SELECTED PASSAGE =>
#####
Cayden currently works two jobs, at a GameStop Distribution Center and at Movie Tavern. When not working Cayden spends their free time roller skating, going to the cinema and learning how to play various instruments.

How would you define your gender?
I am Non-Binary Transmasculine

When did you discover your gender identity?
I discovered the labels non-binary and transmasculine about 4 years ago and as soon as I learned what they were I knew this was me.

Have you found it difficult being able to express your gender without judgement?

In the way that I dress, not really. I dress very masculine and most of the time people cannot read me as either female or male. I find that very interesting.

Were your friends and family supportive?

I first came out only to best friends and immediate family. My best friends were great and accepted me from the start. My family are supportive of my identity/transition but still do not fully understand.

What has been the biggest challenge to you?

My biggest challenge since coming out has been with people not using they/them pronouns. Although I am okay with he/him, I still get she/her pronouns. I try to correct them but most of the time I just let it go.

What words of advice would you have for people coming to terms with their identity?

Take your time. You don’t have to be certain and you’re allowed to change your mind. Don’t forget that self-love is necessary and powerful.

Spencer works as an EMT and is a vet tech, with a BS in chemistry and a minor in French. They love rock climbing, sky diving, hiking, swimming and hanging out with friends. They also love animals and have two cats and two red tailed sharks.

How would you define your gender?
#####
WORK INSTRUCTIONS =>
1: Repeat word for word the part of the interview profiles between "I discovered the" and "just let it go.", inclusive.
2: Carry on the interview profiles about gender identity from the point where they stop.

DATA SECTION =>
#####
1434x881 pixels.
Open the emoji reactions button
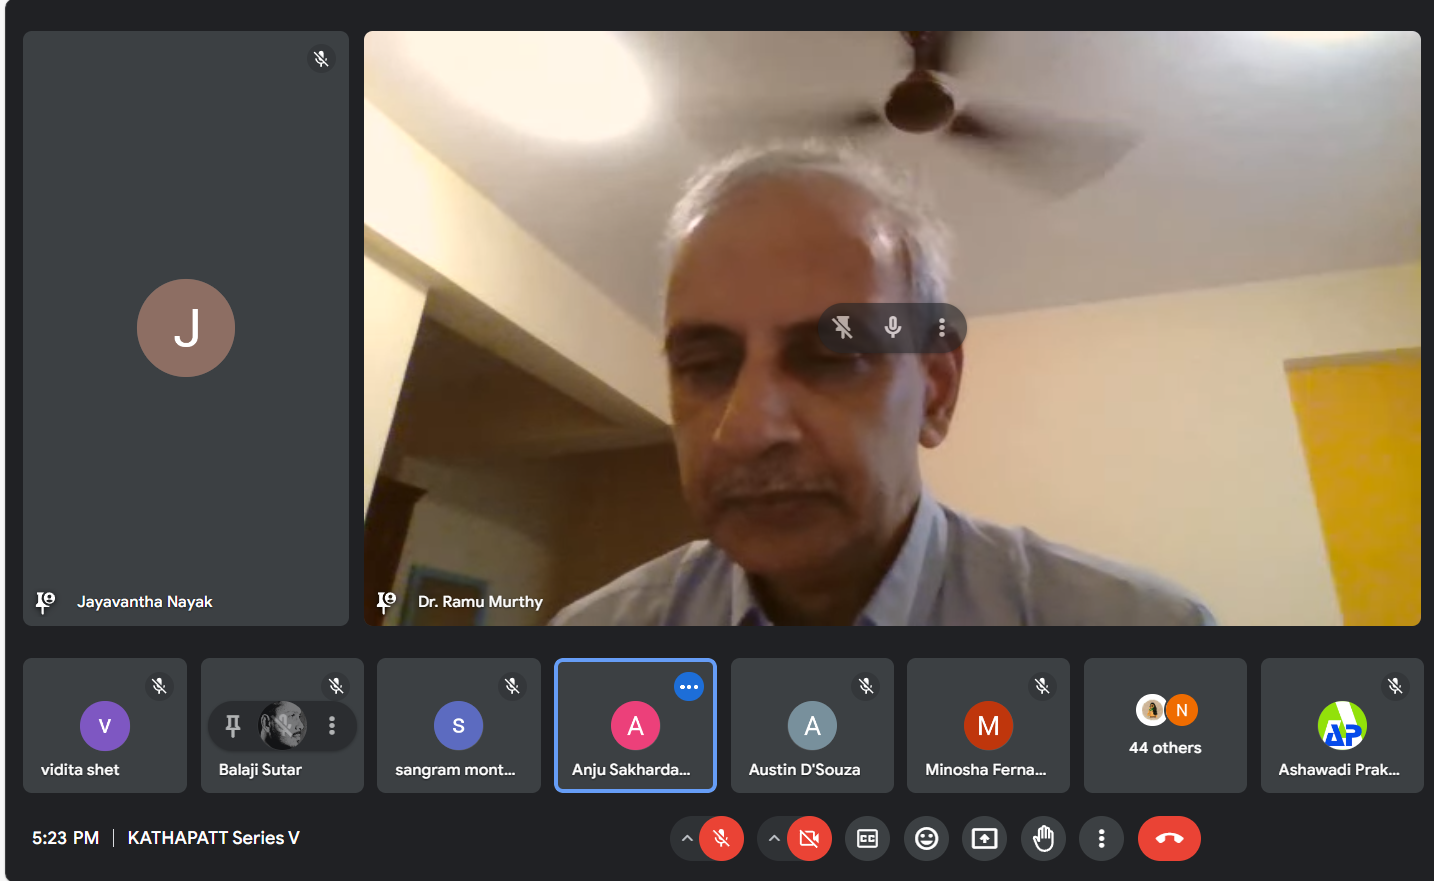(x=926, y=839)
#####
RESULTS FOR THE EXERCISE =>
1:
I discovered the labels non-binary and transmasculine about 4 years ago and as soon as I learned what they were I knew this was me.

Have you found it difficult being able to express your gender without judgement?

In the way that I dress, not really. I dress very masculine and most of the time people cannot read me as either female or male. I find that very interesting.

Were your friends and family supportive?

I first came out only to best friends and immediate family. My best friends were great and accepted me from the start. My family are supportive of my identity/transition but still do not fully understand.

What has been the biggest challenge to you?

My biggest challenge since coming out has been with people not using they/them pronouns. Although I am okay with he/him, I still get she/her pronouns. I try to correct them but most of the time I just let it go.

2:
My favourite way to describe my gender is FTX. I feel like it speaks to my personal story with medical and social transition as a non-binary individual

When did you discover your gender identity?

I took me a long time to discover and feel comfortable within my gender identity. I didn’t feel as if the pronouns she/her honoured me but I didn’t feel he/him did either. In the end I found a non-binary tumblr page and realised that people existed within or even outside the binary. It took a lot of soul searching and asking myself some hard questions but I figured out that I could dress the way I dress and transition the way I wish to transition and still be non-binary and valid in that identity.

Have you found it difficult being able to express your gender without judgement?

I find it incredibly difficult to be seen and affirmed as a non-binary individual. Unfortunately, we live in a society that assumes gender. I don’t get the privilege to walk outside and people use the correct pronouns (they/them) without having to out myself. Also, society has this very narrow view of what a non-binary person should be. Most would assume that all non binary people are fluid with their expression which isn’t the case. When I hear this narrative I often feel left out of the community seeing how I present more masculine and mu expression is very fixed. Its difficult to exist when people put such strict expectation of you.

Were your friends and family supportive?

My friends were very supportive. Most didn’t quite understand what it meant to be non-binary but I am incredibly blessed to have them be open minded and having a willingness to learn about it. My family have been trying their hardest to catch up to speed. My twin brother and older brother have accepted me as their sibling and are working with parents to see the validity in non-binary individuals. I do not have much contact with my mom anymore but I am confident with time we will be close as we were before. My father is more accepting with my mom and tries hard to call me by my pronouns.

What has been the biggest challenge for you?

The biggest challenge for me has been realising that I don’t have to fit these strict lines that society has placed on me. Coming to terms with my gender has been one of the most difficult but also liberating exploration ive ever done.

What words of advice would you have for people coming to terms with their identity?

Don’t be afraid to explore. Life is about trying to create the best versions of yourself. Don’t be afraid to try and fail. Don’t be afraid to start over. And most important, don’t be afraid to be different.